Mayors of Ontario border communities are assailing a proposal by the province's lottery corporation to build a casino in Toronto, saying it would squeeze revenues in their gambling operations at a time when they are already struggling.

Windsor and Niagara Falls are highly dependent on visitors from Toronto to their casinos. But the mayors say they risk losing much of that business if Canada's most populous city builds its own casino.

"Only OLG would come up with a business plan that would cannibalize their existing business," Windsor Mayor Eddie Francis said in an interview on Friday, the day after The Globe and Mail reported that Ontario Lottery and Gaming Corp. plans to recommend that a casino be built in downtown Toronto.

Casinos are major tourist attractions and employers in Windsor and Niagara Falls. But the casinos are confronting a number of challenges, brought on by the high Canadian dollar and more stringent border rules that make it much less attractive for Americans to play blackjack and the slots in this country.

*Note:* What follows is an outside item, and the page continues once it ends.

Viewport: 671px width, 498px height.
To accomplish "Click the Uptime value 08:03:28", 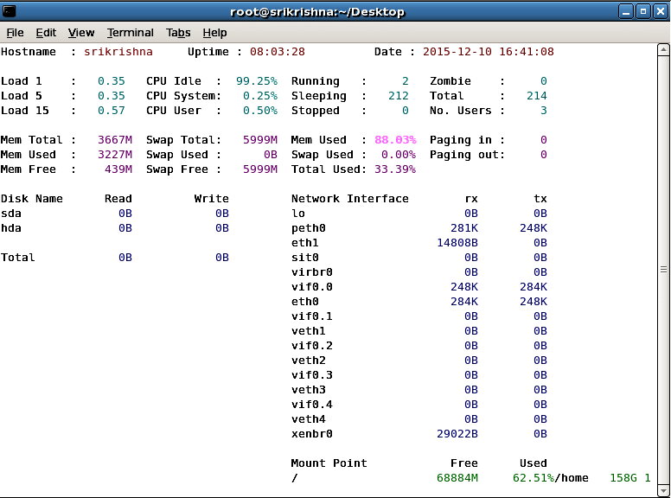I will coord(278,52).
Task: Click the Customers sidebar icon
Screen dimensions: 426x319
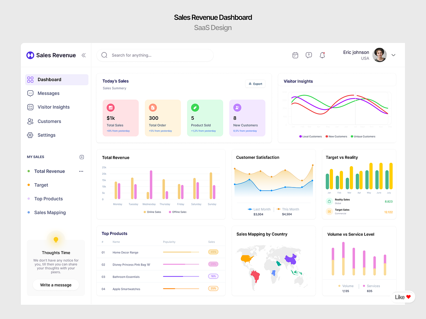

As well, the communities are facing new competition from casinos that have opened in recent years in U.S. border cities, including Detroit and Buffalo, which lure Canadian visitors with $50 travel vouchers, free drinks and smoking on the premises.

Instead of flocking to Windsor and Niagara Falls, many Americans are now gambling at home. Niagara Falls Mayor Jim Diodati said there's no question a casino in Toronto would have a negative impact on Casino Niagara and Fallsview Casino.

"The joke around here is the only thing left are the locusts," he said in an interview on Friday. "We're being asked to compete with our hands behind our back."

The Toronto casino idea is part of a strategic review OLG is conducting of its casino and lottery businesses, in a bid to find new revenue sources. The stark reality is that its casinos are no longer where the people are, according to sources familiar with the review.

Over the past five years, OLG's gambling revenues have steadily declined. In the first quarter ended June 30, 2011, they were $297.4-million, down from $404-million in the same period in 2006. The number of patrons also fell, to a daily average of 42,104 from 53,953 over the same period.

Toronto is one of the few large municipalities in Canada that does not have a casino. Yet there is huge demand, the sources said. They point to the people who routinely board tour buses at the corner of Gerrard and Broadview bound for other cities to gamble, and who line up three deep to play the slot machines on Friday evenings at Woodbine racetrack in Toronto.

It would be up to the province to decide if Toronto gets a casino. The McGuinty government placed a moratorium on building new casinos in 2005.

"Unless a decision is made by the government to remove the moratorium, there will be no new casinos," a spokesperson in the Finance Minister's office said Friday. She reiterated that the government does not plan on making a decision about Toronto until it receives OLG's strategic review, expected in March.

But sources close to the government said Premier Dalton McGuinty is interested in looking at a casino in Toronto to help the province raise new revenues and erase its deficit. OLG contributed $1.9-billion to the province's coffers in fiscal 2011.

"The fact that [the story]is out there tells me there are some people who are supportive of it," one of the sources said.

Councillor Doug Ford, Toronto Mayor Rob Ford's brother and closest adviser, said the administration would support a casino as long as the public is behind it. Councillor Giorgio Mammoliti, who talked up the idea of a casino at Ontario Place during his aborted mayoral run in 2010, predicts a casino could bring in roughly $500-million to city coffers alone and urged the province to open the new revenue stream as soon as possible.

"We should have hit the jackpot a long time ago," he said.